El Libro de Mormón
El Libro de Mormón 20:18 ¿Pues no te acuerdas de los sacerdotes de tu padre, a quienes este pueblo trató de destruir? ¿Y no están ellos en el desierto? ¿Y no son ellos los que se han robado a las hijas de los lamanitas?
20:19 Y ahora bien, he aquí, declara al rey estas cosas, para que él las diga a su pueblo, y se pacifiquen con nosotros; porque he aquí, ya se están preparando para venir contra nosotros; y ves también que somos pocos.

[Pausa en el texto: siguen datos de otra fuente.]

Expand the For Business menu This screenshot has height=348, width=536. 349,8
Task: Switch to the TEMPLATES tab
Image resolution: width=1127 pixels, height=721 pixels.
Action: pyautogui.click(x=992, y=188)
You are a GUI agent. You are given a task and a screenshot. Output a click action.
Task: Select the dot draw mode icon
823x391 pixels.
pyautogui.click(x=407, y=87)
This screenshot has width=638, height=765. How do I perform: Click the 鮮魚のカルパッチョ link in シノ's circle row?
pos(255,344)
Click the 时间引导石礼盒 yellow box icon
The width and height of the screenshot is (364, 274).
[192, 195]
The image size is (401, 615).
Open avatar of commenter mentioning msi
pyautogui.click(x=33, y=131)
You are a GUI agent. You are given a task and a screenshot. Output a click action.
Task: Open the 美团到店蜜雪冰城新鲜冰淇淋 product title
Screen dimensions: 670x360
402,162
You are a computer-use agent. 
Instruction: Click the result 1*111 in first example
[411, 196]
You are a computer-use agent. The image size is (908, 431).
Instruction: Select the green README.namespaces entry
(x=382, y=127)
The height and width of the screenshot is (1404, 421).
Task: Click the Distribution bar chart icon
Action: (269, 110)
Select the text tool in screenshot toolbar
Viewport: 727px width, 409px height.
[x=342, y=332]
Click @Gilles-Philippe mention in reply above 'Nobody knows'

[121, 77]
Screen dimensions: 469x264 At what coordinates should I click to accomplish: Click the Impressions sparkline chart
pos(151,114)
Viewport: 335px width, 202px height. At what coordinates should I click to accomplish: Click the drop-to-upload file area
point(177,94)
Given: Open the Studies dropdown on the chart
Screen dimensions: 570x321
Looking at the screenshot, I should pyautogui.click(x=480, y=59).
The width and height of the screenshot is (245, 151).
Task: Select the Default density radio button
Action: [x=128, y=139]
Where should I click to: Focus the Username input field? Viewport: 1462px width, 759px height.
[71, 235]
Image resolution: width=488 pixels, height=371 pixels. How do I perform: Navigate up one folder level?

20:20 Y he aquí, vienen con sus numerosas huestes; y a menos que el rey los pacifique con nosotros, pereceremos.
20:21 ¿Pues no se han cumplido las palabras de Abinadí que él profetizó contra nosotros? Y todo esto porque no quisimos oír las palabras del Señor, ni abandonar nuestras iniquidades.
20:22 Y ahora pacifiquemos al rey, y sujetémonos al juramento que le hemos hecho, porque es mejor que estemos en el cautiverio que perder nuestras vidas; por tanto, demos fin al derramamiento de tanta sangre.
20:23 Y Limhi declaró al rey todas las cosas concernientes a su padre y a los sacerdotes que habían huido al desierto, a quienes atribuyó el rapto de sus hijas.